The 9 Pillars of DevOps at Bold Penguin
We are obsessed with security, availability, and performance
DevOps is a bit of a buzzword, and it means something slightly different at each organization. At Bold Penguin, we use a collection of tried-and-true principles to make everyday decisions about what we build and how we build it. These nine principles shape how we approach problems, how we run our technical operations, and how we efficiently scale our team.. If you’re wondering what DevOps looks like at Bold Penguin, look no further.
Infrastructure as Code
We manage and configure infrastructure components using human-readable but machine-executable templates. This allows us to apply the same development lifecycle to our infrastructure as to our application code base. Our infrastructure configuration is versioned in source control and is promoted through the application environments along with our application. Through automation, we make sure that infrastructure resources are uniformly and predictably configured between application environments. This secure base line helps us address any security issues and also plays a critical role in our disaster recovery plan.
Architect and Test for Resiliency
“Everything fails all the time”
We don’t just expect things to fail: we regularly test our ability to deal with failures because simply architecting for resiliency isn’t enough. Even though hardware failures aren’t common, we do our best not to tempt Murphy’s Law. We run scheduled “Game Days” where we actually try to break our application in a controlled environment. Our application is deployed to multiple availability zones and has automated, built-in recovery mechanisms to withstand hardware failures, power outages, localized disasters, and other disruptions.

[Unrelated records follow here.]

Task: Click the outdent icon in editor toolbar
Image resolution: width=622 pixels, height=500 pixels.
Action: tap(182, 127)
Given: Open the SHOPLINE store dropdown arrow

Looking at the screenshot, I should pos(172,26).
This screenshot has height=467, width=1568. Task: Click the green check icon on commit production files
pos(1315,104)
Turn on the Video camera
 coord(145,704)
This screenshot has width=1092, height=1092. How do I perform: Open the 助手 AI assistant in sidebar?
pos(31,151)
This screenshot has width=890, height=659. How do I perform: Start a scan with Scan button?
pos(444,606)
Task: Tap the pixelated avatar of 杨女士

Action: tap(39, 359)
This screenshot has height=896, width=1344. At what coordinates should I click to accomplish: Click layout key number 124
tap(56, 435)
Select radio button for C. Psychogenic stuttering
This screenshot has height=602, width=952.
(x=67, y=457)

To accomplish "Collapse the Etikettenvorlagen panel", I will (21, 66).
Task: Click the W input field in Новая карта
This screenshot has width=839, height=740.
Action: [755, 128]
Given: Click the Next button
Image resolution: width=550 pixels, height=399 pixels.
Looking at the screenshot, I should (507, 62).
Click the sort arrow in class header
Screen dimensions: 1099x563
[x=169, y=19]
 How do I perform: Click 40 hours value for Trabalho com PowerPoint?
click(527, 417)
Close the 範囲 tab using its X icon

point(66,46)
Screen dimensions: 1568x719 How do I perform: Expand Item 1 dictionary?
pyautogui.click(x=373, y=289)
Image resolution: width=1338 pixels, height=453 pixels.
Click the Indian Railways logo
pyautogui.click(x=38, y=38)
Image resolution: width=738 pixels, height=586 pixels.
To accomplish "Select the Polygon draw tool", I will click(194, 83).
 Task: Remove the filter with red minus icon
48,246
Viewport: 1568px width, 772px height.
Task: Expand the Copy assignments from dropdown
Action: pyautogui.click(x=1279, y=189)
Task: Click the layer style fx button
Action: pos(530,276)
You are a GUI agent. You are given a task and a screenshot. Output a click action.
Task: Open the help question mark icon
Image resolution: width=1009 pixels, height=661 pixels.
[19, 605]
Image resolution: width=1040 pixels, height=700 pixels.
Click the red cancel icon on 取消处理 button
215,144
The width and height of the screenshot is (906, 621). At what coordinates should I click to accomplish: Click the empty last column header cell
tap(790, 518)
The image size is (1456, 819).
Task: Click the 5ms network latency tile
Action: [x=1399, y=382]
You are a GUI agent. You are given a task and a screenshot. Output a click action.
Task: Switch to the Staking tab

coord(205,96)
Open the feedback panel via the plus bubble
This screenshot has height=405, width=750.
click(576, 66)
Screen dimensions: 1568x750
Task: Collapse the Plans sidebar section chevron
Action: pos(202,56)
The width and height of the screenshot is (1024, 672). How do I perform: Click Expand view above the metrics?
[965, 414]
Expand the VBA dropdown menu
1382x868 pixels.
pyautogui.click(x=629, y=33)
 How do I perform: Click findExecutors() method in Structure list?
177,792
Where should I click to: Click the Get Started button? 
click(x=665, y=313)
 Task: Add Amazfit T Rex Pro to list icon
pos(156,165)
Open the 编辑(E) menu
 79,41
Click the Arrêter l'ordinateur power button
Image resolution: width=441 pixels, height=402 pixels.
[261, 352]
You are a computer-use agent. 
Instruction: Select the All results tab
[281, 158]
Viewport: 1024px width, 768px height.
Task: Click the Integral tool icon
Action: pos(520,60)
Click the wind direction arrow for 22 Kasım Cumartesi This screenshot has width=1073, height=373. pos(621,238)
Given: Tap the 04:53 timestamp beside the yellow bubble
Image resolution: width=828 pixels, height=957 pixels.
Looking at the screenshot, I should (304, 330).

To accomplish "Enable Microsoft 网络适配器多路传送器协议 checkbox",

Architect for Zero Downtime Deployments
We never want code and infrastructure changes to delay or otherwise impact our customers. We are resolute about ensuring that our applications can be updated safely, at any time, and with no noticeable impact. This allows us to safely push new features and patches when they are ready, rather than waiting for scheduled deployment windows.
Infrastructure resources are provisioned once, and are never updated. If updates need to be applied, we replace resources rather than modify them. As a result, it’s easy to roll back to a known configuration. Additionally, we avoid the security risks posed by opening up administrative access to running VMs.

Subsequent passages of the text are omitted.